====== Given data ======

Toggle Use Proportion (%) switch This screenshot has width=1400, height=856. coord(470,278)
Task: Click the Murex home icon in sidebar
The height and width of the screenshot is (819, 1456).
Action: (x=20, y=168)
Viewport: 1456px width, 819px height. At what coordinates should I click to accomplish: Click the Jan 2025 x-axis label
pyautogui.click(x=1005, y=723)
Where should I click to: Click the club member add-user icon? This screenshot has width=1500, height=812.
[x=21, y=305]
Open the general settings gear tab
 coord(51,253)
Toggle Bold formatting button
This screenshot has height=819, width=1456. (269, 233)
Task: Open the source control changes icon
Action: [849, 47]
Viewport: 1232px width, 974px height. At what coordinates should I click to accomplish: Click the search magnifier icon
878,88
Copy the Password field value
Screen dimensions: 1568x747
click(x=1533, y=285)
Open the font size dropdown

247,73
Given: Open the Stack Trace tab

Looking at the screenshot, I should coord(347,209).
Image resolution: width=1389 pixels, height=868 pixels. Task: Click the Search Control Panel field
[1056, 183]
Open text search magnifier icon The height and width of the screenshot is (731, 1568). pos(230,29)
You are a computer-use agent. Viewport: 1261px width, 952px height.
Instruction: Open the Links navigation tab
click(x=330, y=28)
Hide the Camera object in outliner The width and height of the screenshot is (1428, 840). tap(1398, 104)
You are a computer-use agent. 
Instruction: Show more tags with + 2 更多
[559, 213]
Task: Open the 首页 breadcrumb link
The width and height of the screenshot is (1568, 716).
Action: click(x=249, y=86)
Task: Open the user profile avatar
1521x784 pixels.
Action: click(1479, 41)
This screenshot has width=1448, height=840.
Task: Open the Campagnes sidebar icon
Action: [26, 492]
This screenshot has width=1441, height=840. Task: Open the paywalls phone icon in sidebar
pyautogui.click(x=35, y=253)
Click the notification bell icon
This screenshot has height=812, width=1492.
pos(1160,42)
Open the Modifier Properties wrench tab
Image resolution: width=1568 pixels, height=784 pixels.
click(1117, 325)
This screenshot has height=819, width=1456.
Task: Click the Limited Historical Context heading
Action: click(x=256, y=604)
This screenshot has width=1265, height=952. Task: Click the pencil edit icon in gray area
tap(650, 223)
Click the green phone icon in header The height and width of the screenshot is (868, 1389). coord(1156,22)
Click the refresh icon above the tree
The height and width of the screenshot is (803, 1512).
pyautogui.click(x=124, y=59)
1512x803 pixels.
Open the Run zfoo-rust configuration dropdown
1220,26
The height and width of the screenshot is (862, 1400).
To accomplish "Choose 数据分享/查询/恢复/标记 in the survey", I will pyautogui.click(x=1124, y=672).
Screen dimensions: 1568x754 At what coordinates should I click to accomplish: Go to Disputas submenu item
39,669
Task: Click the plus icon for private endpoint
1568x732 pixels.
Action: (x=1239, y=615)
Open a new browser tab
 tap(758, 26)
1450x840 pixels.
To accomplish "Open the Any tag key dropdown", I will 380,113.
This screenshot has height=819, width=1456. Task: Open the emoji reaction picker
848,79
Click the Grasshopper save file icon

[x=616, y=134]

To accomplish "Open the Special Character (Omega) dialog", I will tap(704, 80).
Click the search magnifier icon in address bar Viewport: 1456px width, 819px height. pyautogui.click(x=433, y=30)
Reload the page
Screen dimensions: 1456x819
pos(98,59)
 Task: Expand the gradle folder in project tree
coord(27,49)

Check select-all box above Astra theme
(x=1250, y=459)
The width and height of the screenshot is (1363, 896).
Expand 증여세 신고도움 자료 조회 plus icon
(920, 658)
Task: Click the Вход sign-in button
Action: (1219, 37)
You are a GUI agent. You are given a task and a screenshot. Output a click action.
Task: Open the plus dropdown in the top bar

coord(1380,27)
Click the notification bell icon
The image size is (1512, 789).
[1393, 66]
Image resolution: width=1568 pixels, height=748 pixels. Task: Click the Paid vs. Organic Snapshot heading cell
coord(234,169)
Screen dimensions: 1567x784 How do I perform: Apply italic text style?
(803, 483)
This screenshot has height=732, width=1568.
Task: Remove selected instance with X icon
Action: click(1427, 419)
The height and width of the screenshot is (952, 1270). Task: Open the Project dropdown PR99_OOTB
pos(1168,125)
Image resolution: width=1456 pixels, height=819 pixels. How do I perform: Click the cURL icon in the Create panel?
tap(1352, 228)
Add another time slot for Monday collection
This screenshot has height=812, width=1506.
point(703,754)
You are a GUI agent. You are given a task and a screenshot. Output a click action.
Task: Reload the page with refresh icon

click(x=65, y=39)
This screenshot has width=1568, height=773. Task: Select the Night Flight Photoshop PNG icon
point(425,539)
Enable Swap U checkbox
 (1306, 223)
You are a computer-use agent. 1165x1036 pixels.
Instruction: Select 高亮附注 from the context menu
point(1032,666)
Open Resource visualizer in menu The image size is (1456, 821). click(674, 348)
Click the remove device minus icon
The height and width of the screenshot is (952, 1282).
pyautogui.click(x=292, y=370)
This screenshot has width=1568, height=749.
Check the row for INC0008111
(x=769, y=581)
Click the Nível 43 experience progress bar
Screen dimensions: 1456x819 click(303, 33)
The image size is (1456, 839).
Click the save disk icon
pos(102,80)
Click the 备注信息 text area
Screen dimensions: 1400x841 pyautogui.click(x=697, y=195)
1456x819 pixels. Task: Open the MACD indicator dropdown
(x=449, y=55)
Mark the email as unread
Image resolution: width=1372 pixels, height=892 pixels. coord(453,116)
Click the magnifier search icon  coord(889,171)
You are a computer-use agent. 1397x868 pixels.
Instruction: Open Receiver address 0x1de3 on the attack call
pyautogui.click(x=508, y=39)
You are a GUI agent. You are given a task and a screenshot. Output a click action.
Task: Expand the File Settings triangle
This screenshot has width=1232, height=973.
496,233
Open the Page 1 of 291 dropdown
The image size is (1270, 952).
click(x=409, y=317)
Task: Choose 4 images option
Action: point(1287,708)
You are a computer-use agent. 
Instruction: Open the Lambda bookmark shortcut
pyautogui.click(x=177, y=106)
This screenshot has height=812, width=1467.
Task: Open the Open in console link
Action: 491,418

======

*To do*
I would like you to output every record exactly as written.

*Reply to the task*
Toggle Use Proportion (%) switch This screenshot has width=1400, height=856. coord(470,278)
Task: Click the Murex home icon in sidebar
The height and width of the screenshot is (819, 1456).
Action: (x=20, y=168)
Viewport: 1456px width, 819px height. At what coordinates should I click to accomplish: Click the Jan 2025 x-axis label
pyautogui.click(x=1005, y=723)
Where should I click to: Click the club member add-user icon? This screenshot has width=1500, height=812.
[x=21, y=305]
Open the general settings gear tab
 coord(51,253)
Toggle Bold formatting button
This screenshot has height=819, width=1456. (269, 233)
Task: Open the source control changes icon
Action: [849, 47]
Viewport: 1232px width, 974px height. At what coordinates should I click to accomplish: Click the search magnifier icon
878,88
Copy the Password field value
Screen dimensions: 1568x747
click(x=1533, y=285)
Open the font size dropdown

247,73
Given: Open the Stack Trace tab

Looking at the screenshot, I should coord(347,209).
Image resolution: width=1389 pixels, height=868 pixels. Task: Click the Search Control Panel field
[1056, 183]
Open text search magnifier icon The height and width of the screenshot is (731, 1568). pos(230,29)
You are a computer-use agent. Viewport: 1261px width, 952px height.
Instruction: Open the Links navigation tab
click(x=330, y=28)
Hide the Camera object in outliner The width and height of the screenshot is (1428, 840). tap(1398, 104)
You are a computer-use agent. 
Instruction: Show more tags with + 2 更多
[559, 213]
Task: Open the 首页 breadcrumb link
The width and height of the screenshot is (1568, 716).
Action: click(x=249, y=86)
Task: Open the user profile avatar
1521x784 pixels.
Action: click(1479, 41)
This screenshot has width=1448, height=840.
Task: Open the Campagnes sidebar icon
Action: [26, 492]
This screenshot has width=1441, height=840. Task: Open the paywalls phone icon in sidebar
pyautogui.click(x=35, y=253)
Click the notification bell icon
This screenshot has height=812, width=1492.
pos(1160,42)
Open the Modifier Properties wrench tab
Image resolution: width=1568 pixels, height=784 pixels.
click(1117, 325)
This screenshot has height=819, width=1456.
Task: Click the Limited Historical Context heading
Action: click(x=256, y=604)
This screenshot has width=1265, height=952. Task: Click the pencil edit icon in gray area
tap(650, 223)
Click the green phone icon in header The height and width of the screenshot is (868, 1389). coord(1156,22)
Click the refresh icon above the tree
The height and width of the screenshot is (803, 1512).
pyautogui.click(x=124, y=59)
1512x803 pixels.
Open the Run zfoo-rust configuration dropdown
1220,26
The height and width of the screenshot is (862, 1400).
To accomplish "Choose 数据分享/查询/恢复/标记 in the survey", I will pyautogui.click(x=1124, y=672).
Screen dimensions: 1568x754 At what coordinates should I click to accomplish: Go to Disputas submenu item
39,669
Task: Click the plus icon for private endpoint
1568x732 pixels.
Action: (x=1239, y=615)
Open a new browser tab
 tap(758, 26)
1450x840 pixels.
To accomplish "Open the Any tag key dropdown", I will 380,113.
This screenshot has height=819, width=1456. Task: Open the emoji reaction picker
848,79
Click the Grasshopper save file icon

[x=616, y=134]

To accomplish "Open the Special Character (Omega) dialog", I will tap(704, 80).
Click the search magnifier icon in address bar Viewport: 1456px width, 819px height. pyautogui.click(x=433, y=30)
Reload the page
Screen dimensions: 1456x819
pos(98,59)
 Task: Expand the gradle folder in project tree
coord(27,49)

Check select-all box above Astra theme
(x=1250, y=459)
The width and height of the screenshot is (1363, 896).
Expand 증여세 신고도움 자료 조회 plus icon
(920, 658)
Task: Click the Вход sign-in button
Action: (1219, 37)
You are a GUI agent. You are given a task and a screenshot. Output a click action.
Task: Open the plus dropdown in the top bar

coord(1380,27)
Click the notification bell icon
The image size is (1512, 789).
[1393, 66]
Image resolution: width=1568 pixels, height=748 pixels. Task: Click the Paid vs. Organic Snapshot heading cell
coord(234,169)
Screen dimensions: 1567x784 How do I perform: Apply italic text style?
(803, 483)
This screenshot has height=732, width=1568.
Task: Remove selected instance with X icon
Action: click(1427, 419)
The height and width of the screenshot is (952, 1270). Task: Open the Project dropdown PR99_OOTB
pos(1168,125)
Image resolution: width=1456 pixels, height=819 pixels. How do I perform: Click the cURL icon in the Create panel?
tap(1352, 228)
Add another time slot for Monday collection
This screenshot has height=812, width=1506.
point(703,754)
You are a GUI agent. You are given a task and a screenshot. Output a click action.
Task: Reload the page with refresh icon

click(x=65, y=39)
This screenshot has width=1568, height=773. Task: Select the Night Flight Photoshop PNG icon
point(425,539)
Enable Swap U checkbox
 (1306, 223)
You are a computer-use agent. 1165x1036 pixels.
Instruction: Select 高亮附注 from the context menu
point(1032,666)
Open Resource visualizer in menu The image size is (1456, 821). click(674, 348)
Click the remove device minus icon
The height and width of the screenshot is (952, 1282).
pyautogui.click(x=292, y=370)
This screenshot has width=1568, height=749.
Check the row for INC0008111
(x=769, y=581)
Click the Nível 43 experience progress bar
Screen dimensions: 1456x819 click(303, 33)
The image size is (1456, 839).
Click the save disk icon
pos(102,80)
Click the 备注信息 text area
Screen dimensions: 1400x841 pyautogui.click(x=697, y=195)
1456x819 pixels. Task: Open the MACD indicator dropdown
(x=449, y=55)
Mark the email as unread
Image resolution: width=1372 pixels, height=892 pixels. coord(453,116)
Click the magnifier search icon  coord(889,171)
You are a computer-use agent. 1397x868 pixels.
Instruction: Open Receiver address 0x1de3 on the attack call
pyautogui.click(x=508, y=39)
You are a GUI agent. You are given a task and a screenshot. Output a click action.
Task: Expand the File Settings triangle
This screenshot has width=1232, height=973.
496,233
Open the Page 1 of 291 dropdown
The image size is (1270, 952).
click(x=409, y=317)
Task: Choose 4 images option
Action: point(1287,708)
You are a computer-use agent. 
Instruction: Open the Lambda bookmark shortcut
pyautogui.click(x=177, y=106)
This screenshot has height=812, width=1467.
Task: Open the Open in console link
Action: 491,418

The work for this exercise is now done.